* [TASK TO CARRY OUT] Could you reproduce the full excerpt about the appellate ruling in Tim Crews' public records case word for word?

**** EXCERPT

The Third Appellate District Court of Appeals overturned Glenn County Superior Court Judge Peter Twede's ruling that Tim Crews, publisher and editor of the Willows-based Sacramento Valley Mirror, pay the Willows Unified School District $56,595.50.
Crews told Lake County News on Wednesday that he felt vindicated but also very grateful for all the help he had in the fight, including amicus briefs from a number of large news organizations and open government advocacy groups.
“None of us goes into this business alone,” said Crews, noting that journalists stand on the shoulders of those who go before them.
The ruling is considered a victory for journalists like Crews who rely on the use of the California Public Records Act, the 45-year-old state law meant to ensure openness and transparency in government, in investigative reporting.
Twede had ruled that Crews should pay the district's legal fees because he made a “frivolous” 2009 public records act request for a year's worth of emails by the district superintendent.
Crews, on appeal, had argued that he actually had been the prevailing party in the case and that awarding such fees and costs would chill investigative journalism across the state.
While the appellate court didn't agree that Crews was the prevailing party, it disagreed with Twede's ruling that Crews' pursuit of thousands of emails was frivolous.
In March 2009, Crews made a public records act request for all emails to and from then-superintendent Steve Olmos during 2008.
It was part of an investigation by Crews into whether Olmos used public resources for improper uses, specifically, supporting the recall of former Glenn County Superintendent of Schools Arturo Barrera, according to court records.

********
**** GIVEN RECORDS

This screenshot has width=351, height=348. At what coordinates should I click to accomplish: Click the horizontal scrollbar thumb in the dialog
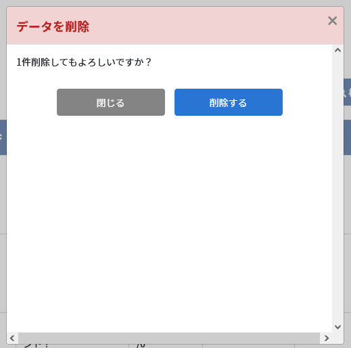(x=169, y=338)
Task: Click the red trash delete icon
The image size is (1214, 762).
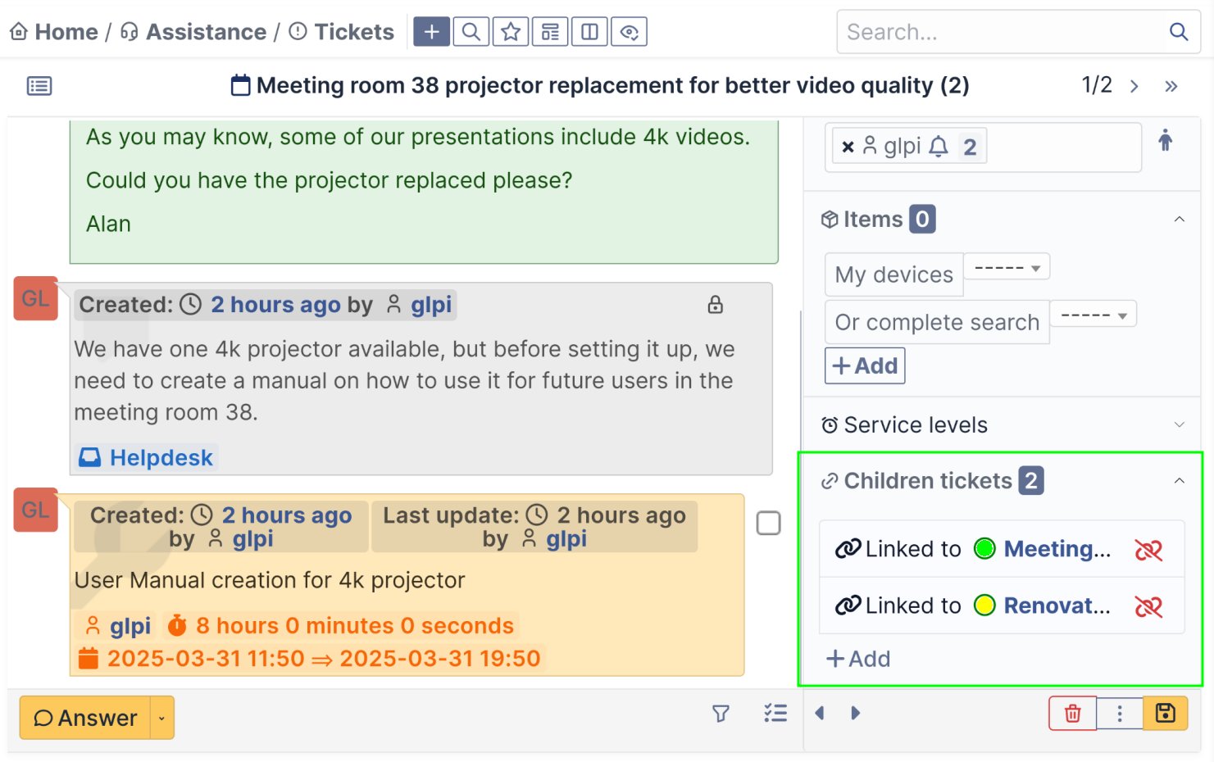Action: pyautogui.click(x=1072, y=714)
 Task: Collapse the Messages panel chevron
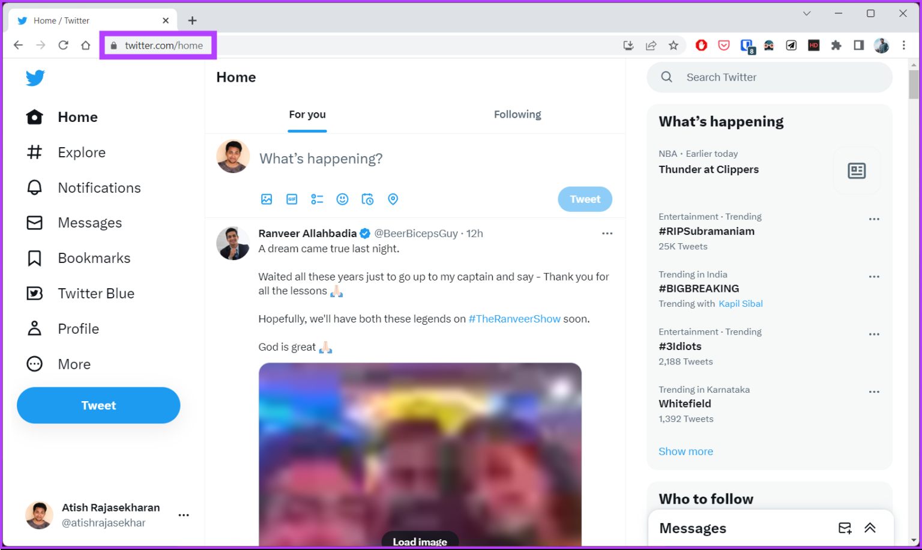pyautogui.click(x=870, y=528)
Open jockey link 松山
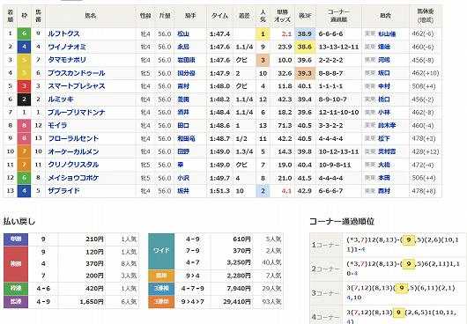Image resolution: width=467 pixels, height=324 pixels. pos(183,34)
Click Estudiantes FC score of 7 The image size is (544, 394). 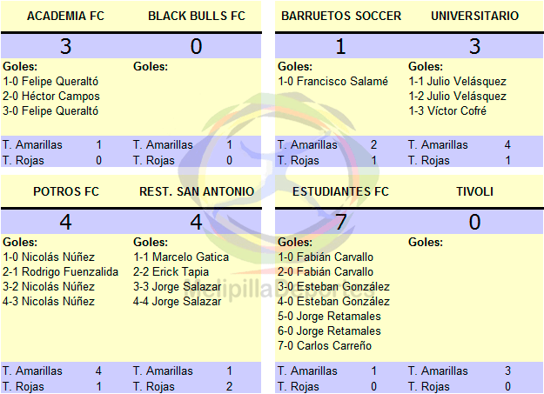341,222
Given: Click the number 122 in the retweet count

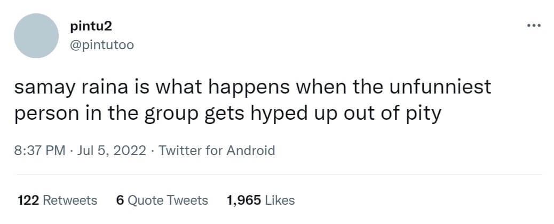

********

* [FINAL ANSWER]
The Third Appellate District Court of Appeals overturned Glenn County Superior Court Judge Peter Twede's ruling that Tim Crews, publisher and editor of the Willows-based Sacramento Valley Mirror, pay the Willows Unified School District $56,595.50.
Crews told Lake County News on Wednesday that he felt vindicated but also very grateful for all the help he had in the fight, including amicus briefs from a number of large news organizations and open government advocacy groups.
“None of us goes into this business alone,” said Crews, noting that journalists stand on the shoulders of those who go before them.
The ruling is considered a victory for journalists like Crews who rely on the use of the California Public Records Act, the 45-year-old state law meant to ensure openness and transparency in government, in investigative reporting.
Twede had ruled that Crews should pay the district's legal fees because he made a “frivolous” 2009 public records act request for a year's worth of emails by the district superintendent.
Crews, on appeal, had argued that he actually had been the prevailing party in the case and that awarding such fees and costs would chill investigative journalism across the state.
While the appellate court didn't agree that Crews was the prevailing party, it disagreed with Twede's ruling that Crews' pursuit of thousands of emails was frivolous.
In March 2009, Crews made a public records act request for all emails to and from then-superintendent Steve Olmos during 2008.
It was part of an investigation by Crews into whether Olmos used public resources for improper uses, specifically, supporting the recall of former Glenn County Superintendent of Schools Arturo Barrera, according to court records.